> _AIM OF THE TASK_
Where the line containing "Where should I" appears, start repeating, and continue exactly through the last line below, adding nothing. Include no pictures.

> _DATASET EXTRACT_
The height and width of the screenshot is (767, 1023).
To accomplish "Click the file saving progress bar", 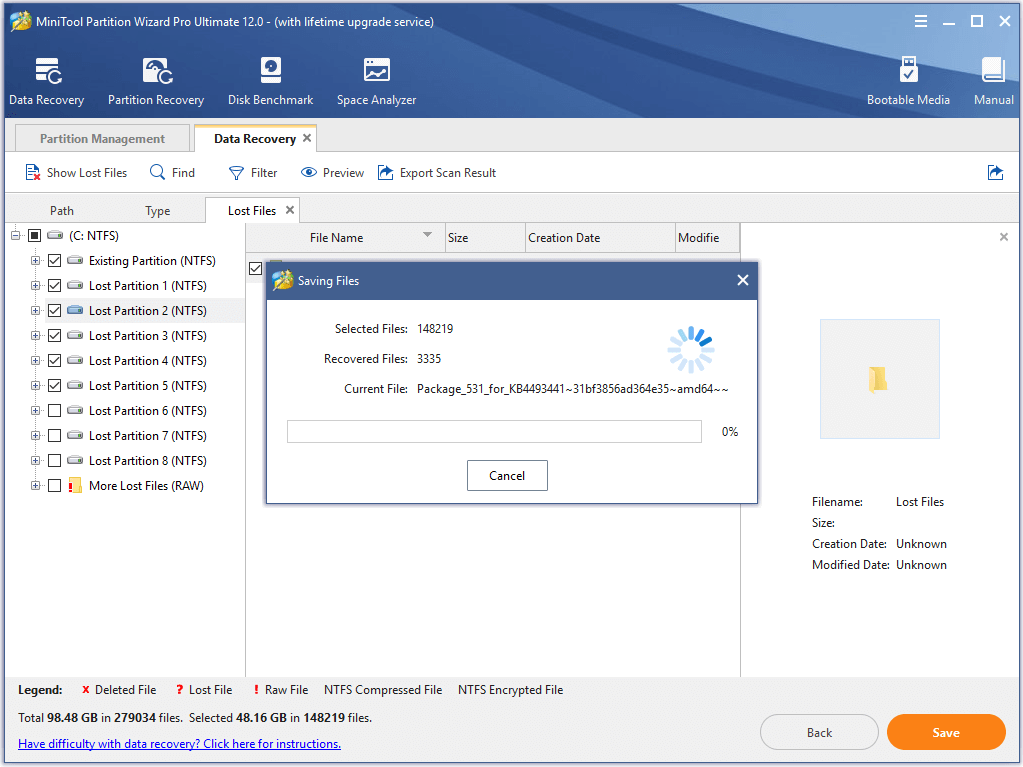I will (494, 432).
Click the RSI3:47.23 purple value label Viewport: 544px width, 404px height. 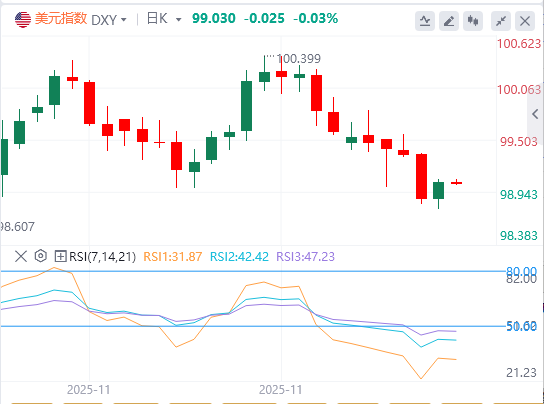coord(305,257)
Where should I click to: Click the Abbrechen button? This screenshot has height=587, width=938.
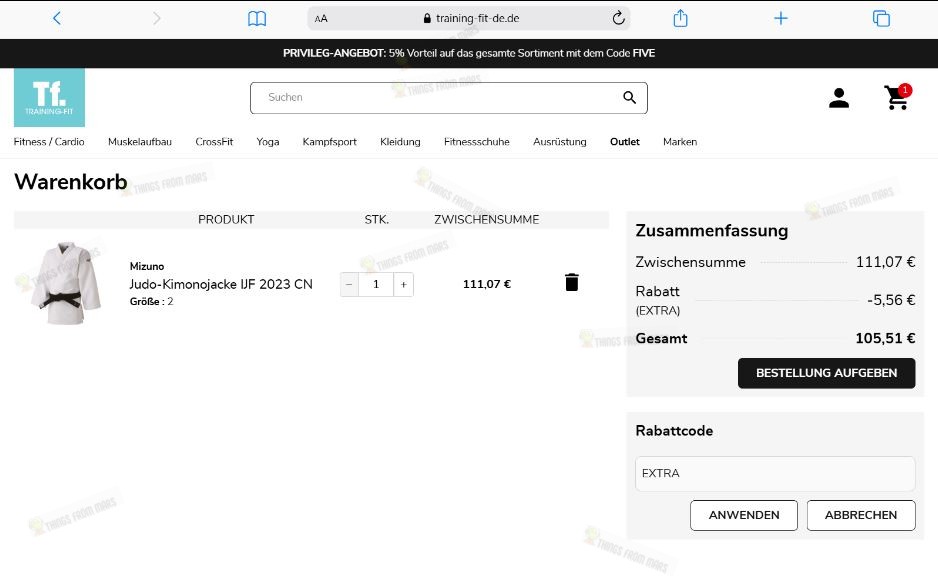point(860,515)
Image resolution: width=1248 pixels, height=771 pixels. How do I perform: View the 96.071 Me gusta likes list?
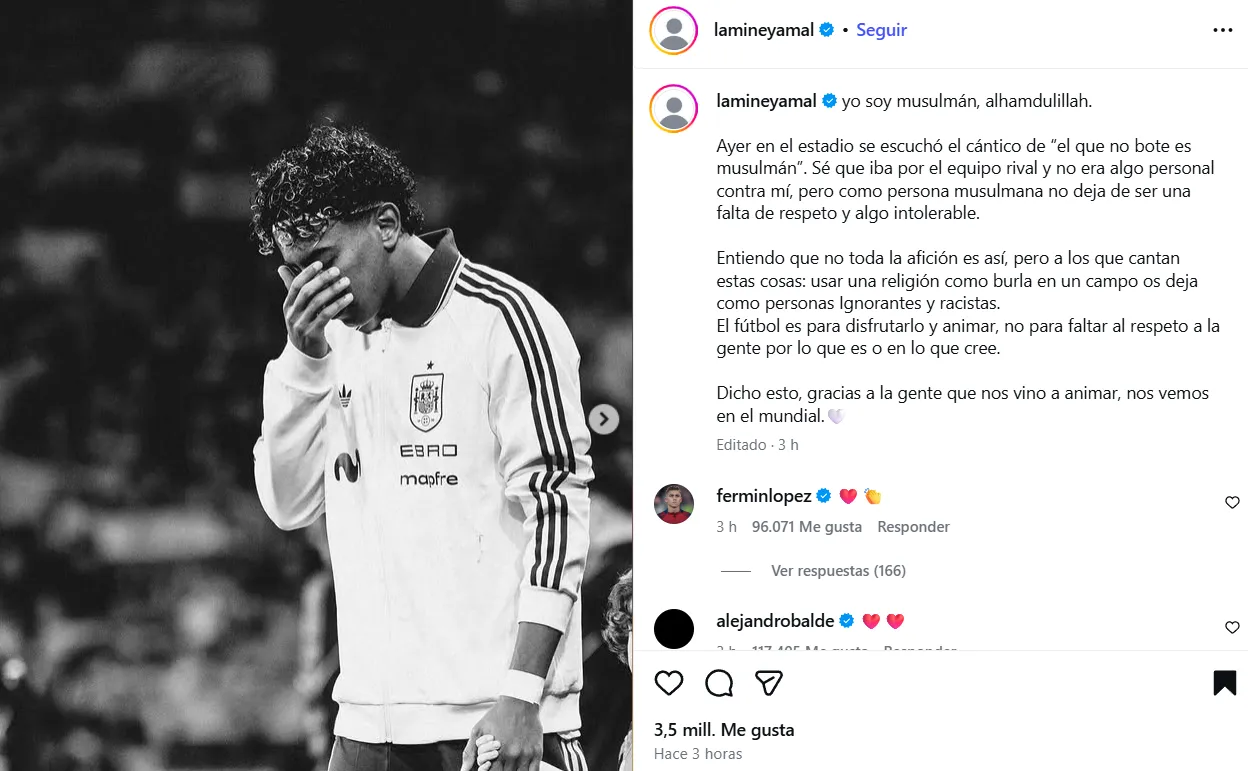(808, 527)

> _RESULT OF THIS TASK_
Where should I click to: Click the Abbrechen button? This screenshot has height=587, width=938.
point(860,515)
Image resolution: width=1248 pixels, height=771 pixels. How do I perform: View the 96.071 Me gusta likes list?
(808, 527)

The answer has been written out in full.